For immediate release:

Sacramento, CA - Assemblymember David Alvarez (D – San Diego) introduced Assembly Bill 1886 to clarify the intent of the Builder's Remedy by specifying that if a City or County fails to comply with State housing law as determined by the California Department of Housing and Community Development a housing project can be accelerated with limited restrictions.


“Despite the current Builder's Remedy law, the lack of clarity has stopped projects in cities that don’t want to plan or build housing. This leads to California’s potential to make a significant difference in solving the housing crisis,” said Assemblymember David Alvarez. “The bill aims to resolve this problem by clarifying that HCD’s decision will activate the Builder’s Remedy for developers and prohibit cities from using their zoning codes to deny a housing project.”


In 1990, the Builder's Remedy was added to the Housing Accountability Act. It aimed to discourage cities from failing to build and meet the housing needs of their residents. However, for thirty years, use of the Builder's Remedy has been infrequent. The Builder’s Remedy allows homebuilders to move their housing projects with less red tape such as discretionary actions by local governments. These housing projects must include 20% of affordable housing units. There are several pending lawsuits due to the lack of action taken by cities to plan and build needed housing.
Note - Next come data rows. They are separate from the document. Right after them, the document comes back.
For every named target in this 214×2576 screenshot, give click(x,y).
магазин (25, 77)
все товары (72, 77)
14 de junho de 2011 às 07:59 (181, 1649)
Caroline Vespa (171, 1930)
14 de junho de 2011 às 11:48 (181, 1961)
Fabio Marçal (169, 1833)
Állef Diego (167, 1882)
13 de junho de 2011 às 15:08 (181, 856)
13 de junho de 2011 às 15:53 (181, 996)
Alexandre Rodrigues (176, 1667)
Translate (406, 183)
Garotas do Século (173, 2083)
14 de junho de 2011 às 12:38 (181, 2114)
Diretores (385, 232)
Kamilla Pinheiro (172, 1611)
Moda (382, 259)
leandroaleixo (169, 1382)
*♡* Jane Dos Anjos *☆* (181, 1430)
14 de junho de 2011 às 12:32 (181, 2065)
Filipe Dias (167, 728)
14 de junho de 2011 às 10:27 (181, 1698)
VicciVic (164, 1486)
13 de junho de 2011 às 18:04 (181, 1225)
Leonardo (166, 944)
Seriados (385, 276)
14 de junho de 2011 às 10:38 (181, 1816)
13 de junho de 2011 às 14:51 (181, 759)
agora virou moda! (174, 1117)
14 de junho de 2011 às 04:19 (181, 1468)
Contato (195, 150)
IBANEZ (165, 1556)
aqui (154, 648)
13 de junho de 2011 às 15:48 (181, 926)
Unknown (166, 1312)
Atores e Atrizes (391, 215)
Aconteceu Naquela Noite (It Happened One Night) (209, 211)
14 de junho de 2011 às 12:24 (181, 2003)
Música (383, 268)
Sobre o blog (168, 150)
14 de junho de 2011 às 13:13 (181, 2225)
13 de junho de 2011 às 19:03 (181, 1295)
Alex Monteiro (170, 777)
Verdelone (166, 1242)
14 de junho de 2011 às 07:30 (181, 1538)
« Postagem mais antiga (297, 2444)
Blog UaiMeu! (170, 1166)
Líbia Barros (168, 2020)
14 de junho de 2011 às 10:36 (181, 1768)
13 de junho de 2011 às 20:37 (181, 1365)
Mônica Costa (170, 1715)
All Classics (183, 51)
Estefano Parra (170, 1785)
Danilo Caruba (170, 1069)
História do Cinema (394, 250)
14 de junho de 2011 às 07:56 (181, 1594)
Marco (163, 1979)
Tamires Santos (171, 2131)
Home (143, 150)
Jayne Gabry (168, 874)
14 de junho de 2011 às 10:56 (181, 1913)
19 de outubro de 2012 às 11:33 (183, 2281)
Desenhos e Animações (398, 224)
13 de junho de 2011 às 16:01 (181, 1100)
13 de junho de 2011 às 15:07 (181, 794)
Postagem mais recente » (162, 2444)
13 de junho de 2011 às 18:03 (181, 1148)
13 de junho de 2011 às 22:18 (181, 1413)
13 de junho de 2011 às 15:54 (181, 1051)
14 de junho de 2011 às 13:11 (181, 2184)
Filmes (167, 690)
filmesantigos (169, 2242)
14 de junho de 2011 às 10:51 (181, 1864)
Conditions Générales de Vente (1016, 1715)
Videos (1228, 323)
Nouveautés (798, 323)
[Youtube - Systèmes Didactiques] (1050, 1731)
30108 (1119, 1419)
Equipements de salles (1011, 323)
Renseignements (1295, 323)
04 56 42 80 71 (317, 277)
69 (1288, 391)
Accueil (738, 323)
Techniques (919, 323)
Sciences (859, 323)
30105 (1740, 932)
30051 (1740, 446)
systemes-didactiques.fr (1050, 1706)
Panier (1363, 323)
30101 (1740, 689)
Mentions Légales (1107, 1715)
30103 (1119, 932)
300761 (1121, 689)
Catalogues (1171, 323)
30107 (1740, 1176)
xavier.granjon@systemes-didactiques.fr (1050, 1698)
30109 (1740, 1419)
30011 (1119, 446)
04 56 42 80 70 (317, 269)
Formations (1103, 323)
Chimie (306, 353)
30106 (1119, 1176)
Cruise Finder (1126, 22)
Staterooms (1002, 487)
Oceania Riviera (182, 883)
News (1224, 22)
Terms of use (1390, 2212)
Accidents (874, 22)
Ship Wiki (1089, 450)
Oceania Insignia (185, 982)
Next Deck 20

"State housing element law exists to ensure there is a sufficient supply of properly zoned sites for residential development in jurisdictions across the state to accommodate the various housing needs of our population over time. To solve our housing affordability and availability crisis, it is critical that all cities and counties follow the law and timely adopt housing elements that are certified by the California Department of Housing and Community Development. In fact, the state takes this process so seriously that the housing element is the only element of the general plan that must be reviewed and certified for compliance by the state. AB 1886 is a good government measure to clarify when a local housing element shall be considered to be in substantial compliance with state law and we thank Assemblymember Alvarez for bringing it forward." Michael Lane, State Policy Director – SPUR


“California is facing a severe housing crisis, and the only way to tackle it is by ramping up housing construction. AB 1886 aims to fortify builders' ability to combat NIMBYism and streamline the housing approval process by making the Builder Remedy process work more effectively. With this legislation in place, delays will be minimized, and the homebuilding process will become more predictable in California. The California Building Industry Association (CBIA) commends Assemblymember Alvarez for taking the lead in authoring and introducing this crucial pro-housing legislation” California Building Industry Association Quote




The 80th Assembly District includes the communities of Barrio Logan, Logan Heights, Sherman Heights, Lincoln Acres, Bonita, Otay Mesa and San Ysidro, along with the cities of Chula Vista, National City and Imperial Beach.